Pageloff v. Gaumer, 365 Ill. App. 3d 481 (2006)

April 19, 2006 · Illinois Appellate Court · No. 3-04-0533
365 Ill. App. 3d 481

KELLY PAGELOFF et al., Plaintiffs-Appellants, v. MAXINE GAUMER et al., Defendants-Appellees.

Third District

No. 3—04—0533

Opinion filed April 19, 2006.

Thomas H. James, of James & Associates, of Forreston, for appellants.

Brian A. Schroeder, Douglas Strohm, and Brian J. Hickey, all of Cassiday, Schade & Gloor, LLP. of Chicago, for appellees.
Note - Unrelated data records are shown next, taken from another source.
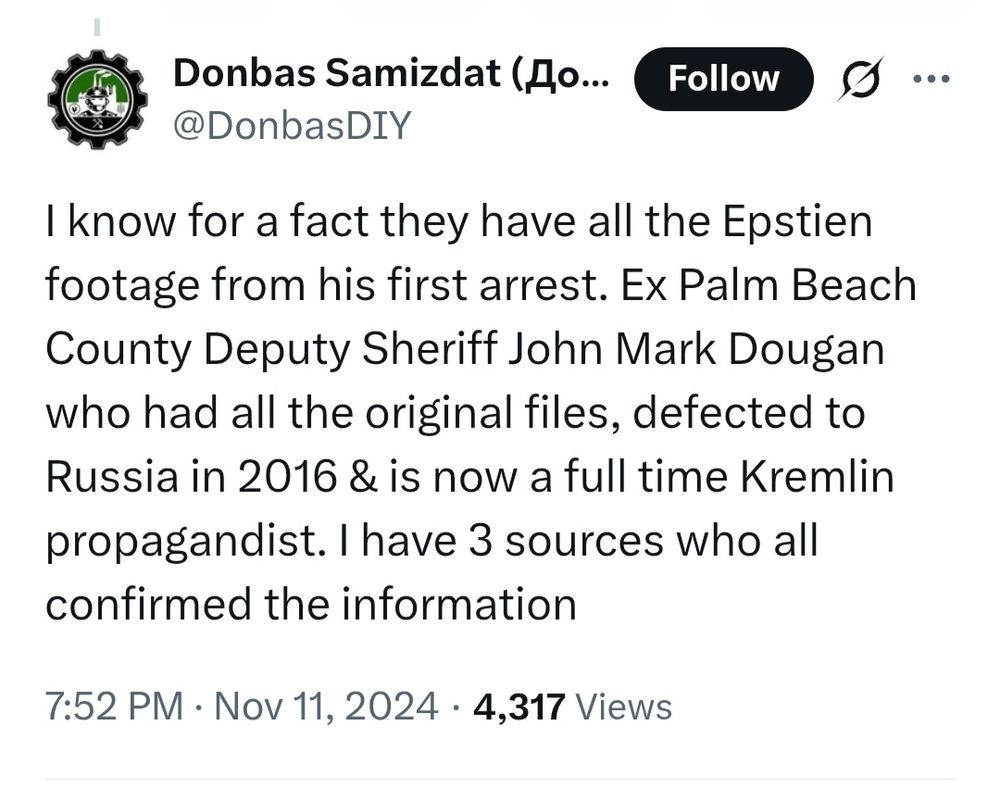Click the 7:52 PM timestamp
The height and width of the screenshot is (787, 1000).
tap(113, 707)
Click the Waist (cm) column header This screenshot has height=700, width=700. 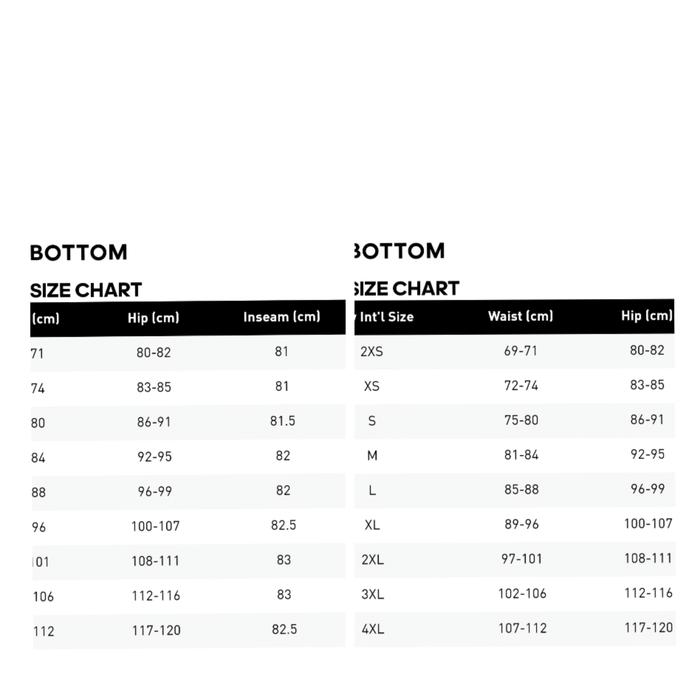(x=520, y=316)
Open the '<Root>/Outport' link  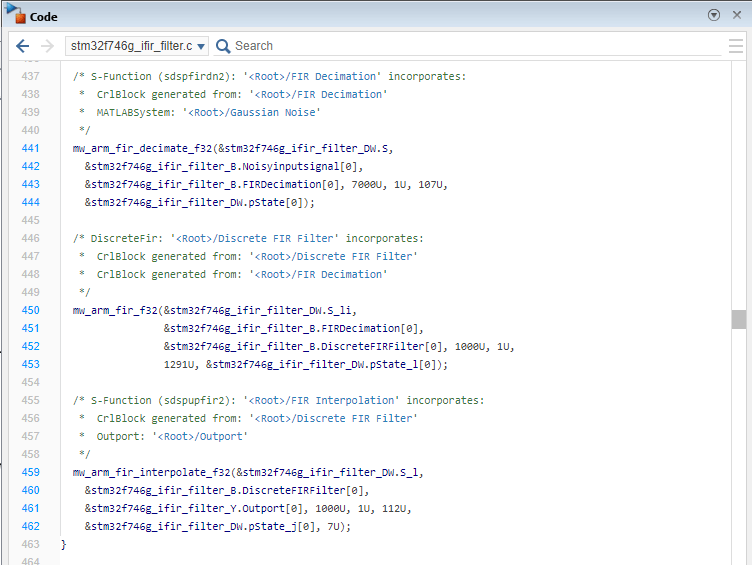(x=200, y=436)
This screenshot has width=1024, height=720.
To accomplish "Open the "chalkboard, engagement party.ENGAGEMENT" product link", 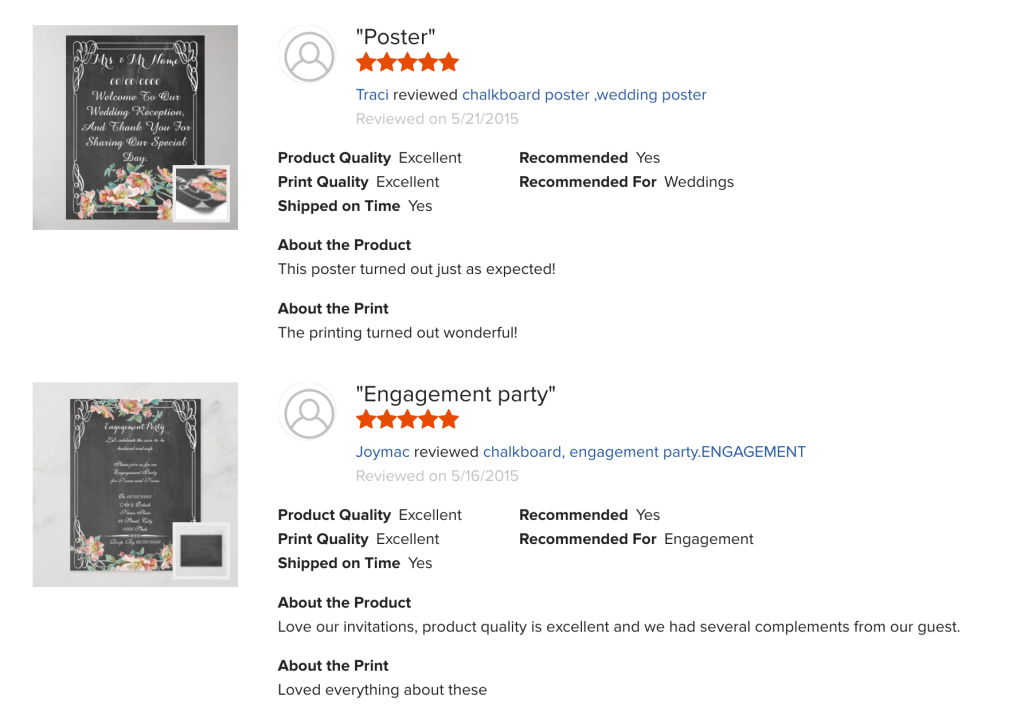I will click(644, 452).
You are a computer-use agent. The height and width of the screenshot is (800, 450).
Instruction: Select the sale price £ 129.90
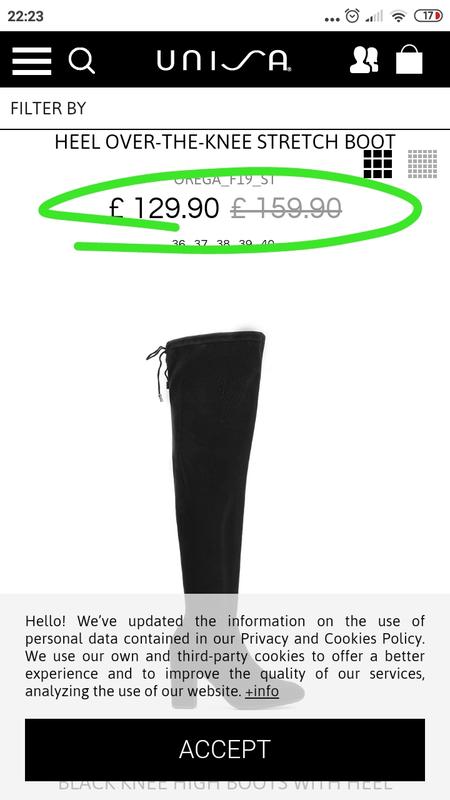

*482PRESIDING JUSTICE SCHMIDT

delivered the opinion of the court:

While camping at defendants’ campground, plaintiff, Kelly Pageloff, stepped on a walnut and fell. Plaintiffs filed a common law negligence and loss of consortium action against defendants, Maxine Gaumer and Ruffit Park (hereinafter, collectively Gaumer). The circuit court of Whiteside County granted defendants’ motion for summary judgment. Plaintiffs appeal.

BACKGROUND

Like many Americans, plaintiffs apparently enjoy getting away from their home and camping in the great outdoors. They own their own camper. During Labor Day weekend 2001, the Pageloffs went camping at Ruffit Park, which was owned by Maxine Gaumer. Gaumer owned Ruffit Park for nearly 40 years and oversaw the maintenance and operation of the campground property. The Pageloffs had camped at Ruffit Park many times. At the time that Kelly Pageloff called Gaumer to make a reservation for Labor Day weekend, she requested their usual campsite.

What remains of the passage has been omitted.